__Source data__
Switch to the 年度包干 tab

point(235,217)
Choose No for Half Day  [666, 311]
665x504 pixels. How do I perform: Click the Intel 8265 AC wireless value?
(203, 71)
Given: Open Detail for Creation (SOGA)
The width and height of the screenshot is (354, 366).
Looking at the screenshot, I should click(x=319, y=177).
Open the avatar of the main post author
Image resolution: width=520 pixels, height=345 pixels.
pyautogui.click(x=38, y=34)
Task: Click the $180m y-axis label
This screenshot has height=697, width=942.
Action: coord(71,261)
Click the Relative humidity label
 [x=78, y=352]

---

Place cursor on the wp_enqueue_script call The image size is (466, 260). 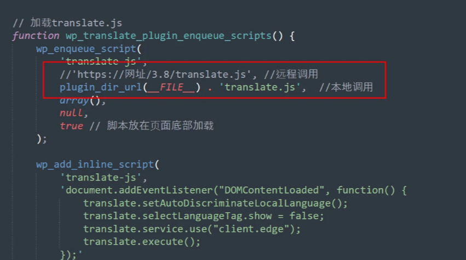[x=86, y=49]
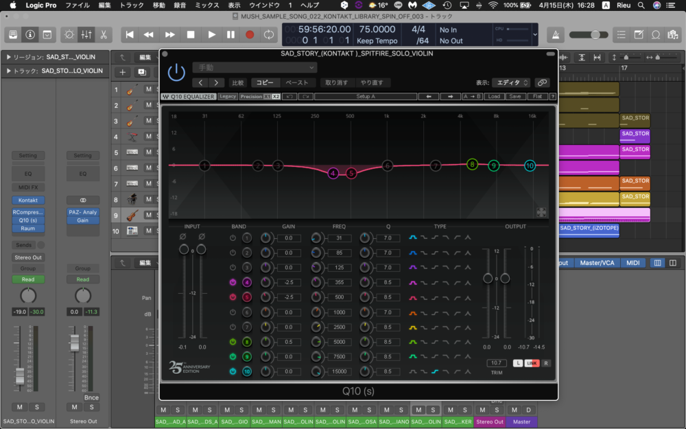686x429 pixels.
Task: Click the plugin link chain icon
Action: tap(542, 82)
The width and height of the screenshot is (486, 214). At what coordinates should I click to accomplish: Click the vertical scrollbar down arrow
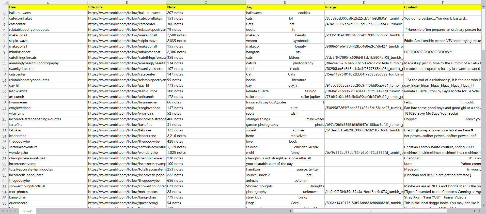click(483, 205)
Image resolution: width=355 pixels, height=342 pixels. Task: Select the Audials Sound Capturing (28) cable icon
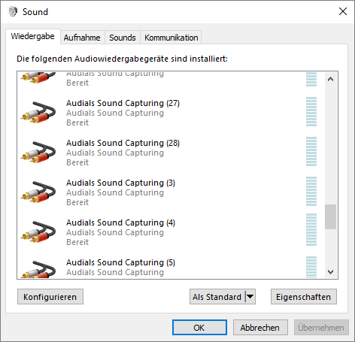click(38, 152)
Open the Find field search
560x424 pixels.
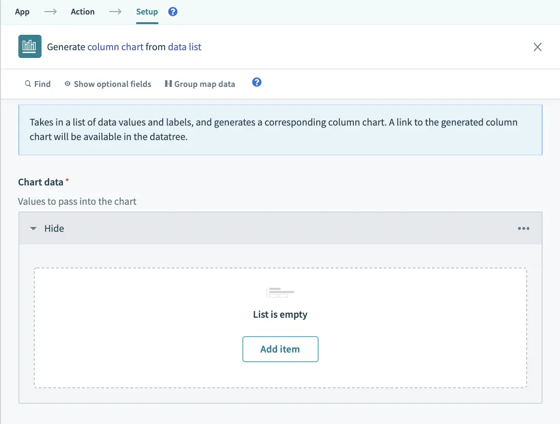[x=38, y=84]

--

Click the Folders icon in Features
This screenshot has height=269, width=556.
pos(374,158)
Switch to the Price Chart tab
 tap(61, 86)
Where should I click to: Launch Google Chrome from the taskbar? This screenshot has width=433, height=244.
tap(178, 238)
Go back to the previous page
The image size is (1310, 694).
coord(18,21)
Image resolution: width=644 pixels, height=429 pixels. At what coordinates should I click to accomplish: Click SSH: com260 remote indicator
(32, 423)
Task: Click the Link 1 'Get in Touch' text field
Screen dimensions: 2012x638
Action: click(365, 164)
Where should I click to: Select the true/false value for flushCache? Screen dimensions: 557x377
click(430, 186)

__Instructions for the task__
Take each line of the material that contains the word "field" and list it.

__Response below__
Open the Find field search
Task: Click the Link 1 'Get in Touch' text field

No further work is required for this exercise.